I think that’s right. I think, though, that we have been dealing with the tremblings of the examination of, “Well, what if that’s not true?” ever since I began in this craft, right? Blogging came along, and suddenly, “oh no, how crazy, somebody could be in their basement, in their pajamas, writing, and they could have the same size microphone as Fortune.” And of course, we know that’s not really true, because Fortune also had the brand, and so it gave it credibility.

And there were, like, oh, Bill Gates is giving an interview to Gizmodo, back when Gizmodo was kind of a scrappy blog. There were bits of that coming up.

There were bits of that coming up, and then there was also this idea that the audience, whoever the audience was, right? When I was writing for Fortune, it was twofold. The audience was, in part, the people we were writing about. I cared a lot about them. I had a lot of dialog with them. I knew who they were — not Bill Gates, but Bill Gates’s PR person, for example, and I had a very deep relationship. Or in some cases the actual people. I mean, I got to know and report about, like, Mark Zuckerberg very early.

But the audience-audience, the millions of people for whom Fortune arrived in the mail, who read it, I knew very little about. Maybe I got a letter from the editor. Maybe, when I went home over Christmas, my dad’s friend talked about something I’d read, but that was kind of the extent of it.

And they might also say, “How’s it going at Forbes?” because they confuse the two.

All the time.

Yeah.

And Forbes was you, and Fortune was me, but kind of it was all the same.

Yeah.

And frankly, I just remember my mother saying to me — I worked for Businessweek for a long time — and she said to me, “You know, Jessi, I look through every page of Newsweek and I never see you. Why aren’t you getting in the magazine?” And then I went to Fortune, and it was the same thing.

“Mom, I got bad news for you, it’s never going to work.”

Yeah, she was like, “Jessi, I look through Forbes, every page, you’re never there.” Yeah, so, totally true.

But I think that, you know, so when I got to Condé Nast and I got to Wired — and I was a writer at Wired, maybe a year and a half into my tenure there — Condé Nast bought a Medium property called Backchannel and I went over to help run Backchannel with Steven Levy.

It was you and Steve Levy, yeah.

Yeah, and Steve Levy is, like, the most wonderful guy. He’s a mensch of a guy. He’s creative. He’d really designed this tech publication on the premise that long-form journalism could exist on Medium.

And he’s one of the lions of tech writing and had done amazing books, insanely great, is still one of the great Apple books, had done, and would do these big, heavy, you know, I am going to bring you inside Google, or pick your giant thing. He’s, that is his next book, right?

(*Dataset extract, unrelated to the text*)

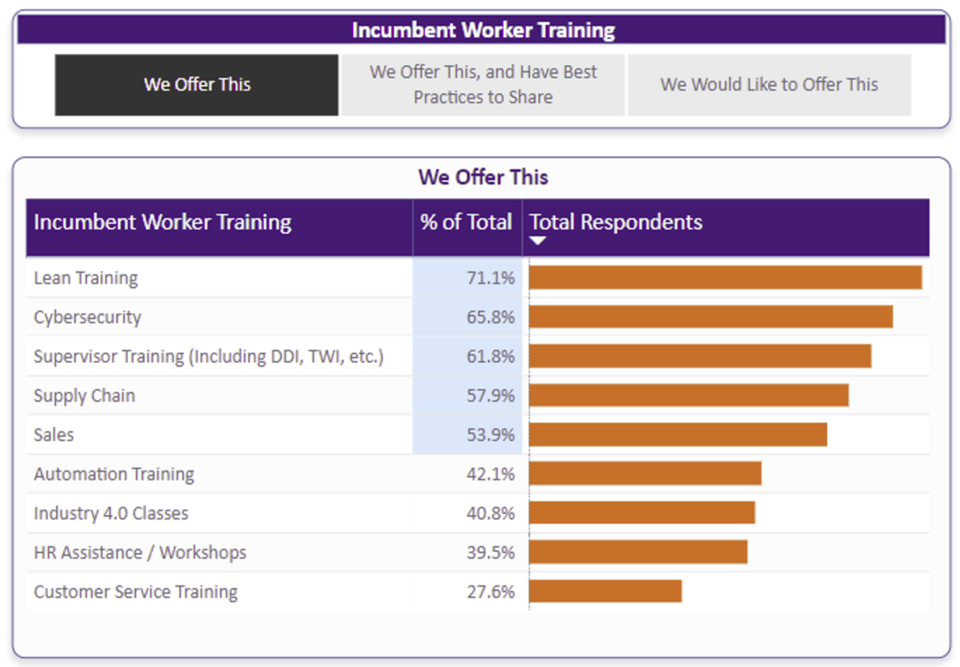Click the Automation Training bar

[x=645, y=474]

Is currently doing that. No, not Google.

It’s Facebook. It’s Facebook, right?

He’s deep inside Facebook.

It’s been going on for years now.

Yeah.

Yeah.

Going on long enough, with complete access, that when it finally comes out I’m look forward to reading it. That’s a plug for Steven’s book.

Yeah.

But, so, there Steven and I were, running this long-form magazine on Medium’s software inside of Condé Nast. That lasted maybe a year, and you know, right after Condé Nast bought that property, Medium came out and said oh, actually, we’re not interested in advertising.

“We’re pivoting,” it’s one of the many pivots.

Yeah, one of the many pivots, but like really bad timing for Condé Nast, which had just bought this property to learn about how advertising might work on it.

Yeah.

So, that’s unfortunate, but really great timing for me, because I got a whole year and a half of creating long-form journalism on a software that really valued the audience and gave the audience basically a two-way dialog with the writer. And that was addictive, Peter.

And what that software did well, I mean, Medium had and has a lot of challenges, but it has some of the most elegant social software in the biz, and it does a really great job of setting up the reader and the writer to be in conversation with each other in meaningful ways.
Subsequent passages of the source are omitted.